BEGIN Data for review

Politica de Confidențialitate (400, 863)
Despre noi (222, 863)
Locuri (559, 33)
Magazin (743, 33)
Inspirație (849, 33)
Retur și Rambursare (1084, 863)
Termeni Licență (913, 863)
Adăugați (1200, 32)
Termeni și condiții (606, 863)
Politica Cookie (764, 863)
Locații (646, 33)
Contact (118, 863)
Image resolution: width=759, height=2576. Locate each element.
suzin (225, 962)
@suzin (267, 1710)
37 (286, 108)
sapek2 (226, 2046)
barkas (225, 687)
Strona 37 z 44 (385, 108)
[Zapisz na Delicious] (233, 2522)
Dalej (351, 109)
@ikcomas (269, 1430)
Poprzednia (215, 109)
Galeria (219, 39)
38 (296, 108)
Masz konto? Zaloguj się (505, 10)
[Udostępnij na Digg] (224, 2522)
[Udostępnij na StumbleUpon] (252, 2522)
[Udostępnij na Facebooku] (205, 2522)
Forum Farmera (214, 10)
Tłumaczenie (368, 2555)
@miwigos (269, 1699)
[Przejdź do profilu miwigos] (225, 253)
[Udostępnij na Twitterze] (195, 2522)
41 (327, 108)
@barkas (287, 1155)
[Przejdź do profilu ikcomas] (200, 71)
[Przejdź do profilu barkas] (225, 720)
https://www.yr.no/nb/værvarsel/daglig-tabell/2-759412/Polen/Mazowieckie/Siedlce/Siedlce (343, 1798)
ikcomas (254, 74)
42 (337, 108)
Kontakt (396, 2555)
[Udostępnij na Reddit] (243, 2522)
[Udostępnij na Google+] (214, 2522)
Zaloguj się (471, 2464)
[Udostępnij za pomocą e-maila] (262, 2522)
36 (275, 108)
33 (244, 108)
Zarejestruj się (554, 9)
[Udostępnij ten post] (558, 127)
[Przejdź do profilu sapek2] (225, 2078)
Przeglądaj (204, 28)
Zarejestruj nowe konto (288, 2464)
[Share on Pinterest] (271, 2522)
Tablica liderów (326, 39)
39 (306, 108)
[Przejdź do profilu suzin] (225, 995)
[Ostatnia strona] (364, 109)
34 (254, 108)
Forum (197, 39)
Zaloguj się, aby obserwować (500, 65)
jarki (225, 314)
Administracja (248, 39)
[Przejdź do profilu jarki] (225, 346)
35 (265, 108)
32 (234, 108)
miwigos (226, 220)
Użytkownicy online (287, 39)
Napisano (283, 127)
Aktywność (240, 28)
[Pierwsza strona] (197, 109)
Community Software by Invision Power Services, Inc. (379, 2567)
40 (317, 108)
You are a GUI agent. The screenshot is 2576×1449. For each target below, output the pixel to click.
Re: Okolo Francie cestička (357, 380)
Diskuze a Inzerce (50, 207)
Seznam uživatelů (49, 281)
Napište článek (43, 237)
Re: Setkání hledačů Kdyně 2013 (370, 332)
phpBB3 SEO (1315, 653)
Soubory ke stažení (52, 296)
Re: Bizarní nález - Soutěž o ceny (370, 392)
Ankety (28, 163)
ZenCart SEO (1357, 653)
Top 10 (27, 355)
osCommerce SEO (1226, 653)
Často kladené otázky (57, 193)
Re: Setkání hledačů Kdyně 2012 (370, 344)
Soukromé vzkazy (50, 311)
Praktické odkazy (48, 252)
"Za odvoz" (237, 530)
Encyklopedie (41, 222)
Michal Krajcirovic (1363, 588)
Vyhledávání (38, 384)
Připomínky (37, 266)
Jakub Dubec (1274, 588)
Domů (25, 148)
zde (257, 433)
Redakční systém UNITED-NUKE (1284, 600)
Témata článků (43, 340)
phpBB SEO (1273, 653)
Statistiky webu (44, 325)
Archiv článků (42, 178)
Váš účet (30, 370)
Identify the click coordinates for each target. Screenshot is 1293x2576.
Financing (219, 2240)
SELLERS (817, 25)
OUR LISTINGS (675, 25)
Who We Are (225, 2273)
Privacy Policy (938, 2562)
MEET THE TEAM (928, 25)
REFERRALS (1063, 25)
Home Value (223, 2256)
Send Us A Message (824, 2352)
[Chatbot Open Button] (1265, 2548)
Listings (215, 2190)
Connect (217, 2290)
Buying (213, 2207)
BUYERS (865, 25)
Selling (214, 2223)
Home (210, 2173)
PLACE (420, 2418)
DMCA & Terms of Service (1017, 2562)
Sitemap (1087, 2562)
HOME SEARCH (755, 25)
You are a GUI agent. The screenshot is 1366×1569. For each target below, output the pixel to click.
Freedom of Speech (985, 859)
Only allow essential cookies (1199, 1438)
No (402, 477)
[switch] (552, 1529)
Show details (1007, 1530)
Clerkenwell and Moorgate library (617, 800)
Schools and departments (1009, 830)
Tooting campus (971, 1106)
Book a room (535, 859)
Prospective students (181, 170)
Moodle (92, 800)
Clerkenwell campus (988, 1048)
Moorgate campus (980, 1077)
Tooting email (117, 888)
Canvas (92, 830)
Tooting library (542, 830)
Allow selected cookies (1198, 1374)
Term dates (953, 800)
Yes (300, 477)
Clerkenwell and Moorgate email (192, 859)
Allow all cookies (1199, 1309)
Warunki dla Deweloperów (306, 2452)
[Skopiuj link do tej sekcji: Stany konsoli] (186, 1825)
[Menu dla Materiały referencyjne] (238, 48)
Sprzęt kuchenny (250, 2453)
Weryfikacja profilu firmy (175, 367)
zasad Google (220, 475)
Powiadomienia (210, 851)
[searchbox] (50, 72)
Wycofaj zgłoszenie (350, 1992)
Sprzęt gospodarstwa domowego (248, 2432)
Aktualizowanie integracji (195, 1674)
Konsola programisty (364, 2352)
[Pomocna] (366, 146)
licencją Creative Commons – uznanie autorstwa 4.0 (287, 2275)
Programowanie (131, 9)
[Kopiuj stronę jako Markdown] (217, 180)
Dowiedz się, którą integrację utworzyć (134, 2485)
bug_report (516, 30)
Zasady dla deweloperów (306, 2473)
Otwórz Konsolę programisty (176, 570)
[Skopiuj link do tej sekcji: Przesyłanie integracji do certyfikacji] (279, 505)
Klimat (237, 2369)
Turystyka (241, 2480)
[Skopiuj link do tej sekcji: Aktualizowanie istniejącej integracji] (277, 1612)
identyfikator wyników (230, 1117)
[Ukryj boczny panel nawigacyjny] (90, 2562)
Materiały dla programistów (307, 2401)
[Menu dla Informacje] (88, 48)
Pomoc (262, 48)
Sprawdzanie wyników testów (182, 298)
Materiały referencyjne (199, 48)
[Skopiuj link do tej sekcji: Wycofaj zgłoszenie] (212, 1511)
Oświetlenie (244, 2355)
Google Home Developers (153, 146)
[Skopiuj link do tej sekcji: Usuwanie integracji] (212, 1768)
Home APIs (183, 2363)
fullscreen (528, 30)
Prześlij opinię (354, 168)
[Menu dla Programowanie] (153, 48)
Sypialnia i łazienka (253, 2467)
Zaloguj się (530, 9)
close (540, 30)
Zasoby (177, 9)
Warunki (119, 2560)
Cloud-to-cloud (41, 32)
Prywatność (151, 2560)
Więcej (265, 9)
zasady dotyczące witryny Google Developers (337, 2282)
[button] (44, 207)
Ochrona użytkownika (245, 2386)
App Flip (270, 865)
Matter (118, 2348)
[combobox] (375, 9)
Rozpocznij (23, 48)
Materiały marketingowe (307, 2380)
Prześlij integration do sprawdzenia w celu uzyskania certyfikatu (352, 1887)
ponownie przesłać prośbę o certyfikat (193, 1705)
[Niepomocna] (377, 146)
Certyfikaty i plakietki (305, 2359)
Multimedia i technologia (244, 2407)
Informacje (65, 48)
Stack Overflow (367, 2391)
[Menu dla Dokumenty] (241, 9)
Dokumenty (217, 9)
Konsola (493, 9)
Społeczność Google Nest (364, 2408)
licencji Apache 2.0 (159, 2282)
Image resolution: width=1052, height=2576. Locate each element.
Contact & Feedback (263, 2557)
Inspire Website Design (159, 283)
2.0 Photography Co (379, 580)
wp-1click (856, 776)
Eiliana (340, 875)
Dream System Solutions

END Data for review

* Your objective
Of the entries listed above, reproduce only the lines starting at the line containing "Home Value (223, 2256)" and ending at the line containing "[Skopiuj link do tej sekcji: Przesyłanie". Include both, exactly as they stand.

* Task response
Home Value (223, 2256)
Send Us A Message (824, 2352)
[Chatbot Open Button] (1265, 2548)
Listings (215, 2190)
Connect (217, 2290)
Buying (213, 2207)
BUYERS (865, 25)
Selling (214, 2223)
Home (210, 2173)
PLACE (420, 2418)
DMCA & Terms of Service (1017, 2562)
Sitemap (1087, 2562)
HOME SEARCH (755, 25)
You are a GUI agent. The screenshot is 1366×1569. For each target below, output the pixel to click.
Freedom of Speech (985, 859)
Only allow essential cookies (1199, 1438)
No (402, 477)
[switch] (552, 1529)
Show details (1007, 1530)
Clerkenwell and Moorgate library (617, 800)
Schools and departments (1009, 830)
Tooting campus (971, 1106)
Book a room (535, 859)
Prospective students (181, 170)
Moodle (92, 800)
Clerkenwell campus (988, 1048)
Moorgate campus (980, 1077)
Tooting email (117, 888)
Canvas (92, 830)
Tooting library (542, 830)
Allow selected cookies (1198, 1374)
Term dates (953, 800)
Yes (300, 477)
Clerkenwell and Moorgate email (192, 859)
Allow all cookies (1199, 1309)
Warunki dla Deweloperów (306, 2452)
[Skopiuj link do tej sekcji: Stany konsoli] (186, 1825)
[Menu dla Materiały referencyjne] (238, 48)
Sprzęt kuchenny (250, 2453)
Weryfikacja profilu firmy (175, 367)
zasad Google (220, 475)
Powiadomienia (210, 851)
[searchbox] (50, 72)
Wycofaj zgłoszenie (350, 1992)
Sprzęt gospodarstwa domowego (248, 2432)
Aktualizowanie integracji (195, 1674)
Konsola programisty (364, 2352)
[Pomocna] (366, 146)
licencją Creative Commons – uznanie autorstwa 4.0 (287, 2275)
Programowanie (131, 9)
[Kopiuj stronę jako Markdown] (217, 180)
Dowiedz się, którą integrację utworzyć (134, 2485)
bug_report (516, 30)
Zasady dla deweloperów (306, 2473)
Otwórz Konsolę programisty (176, 570)
[Skopiuj link do tej sekcji: Przesyłanie integracji do certyfikacji] (279, 505)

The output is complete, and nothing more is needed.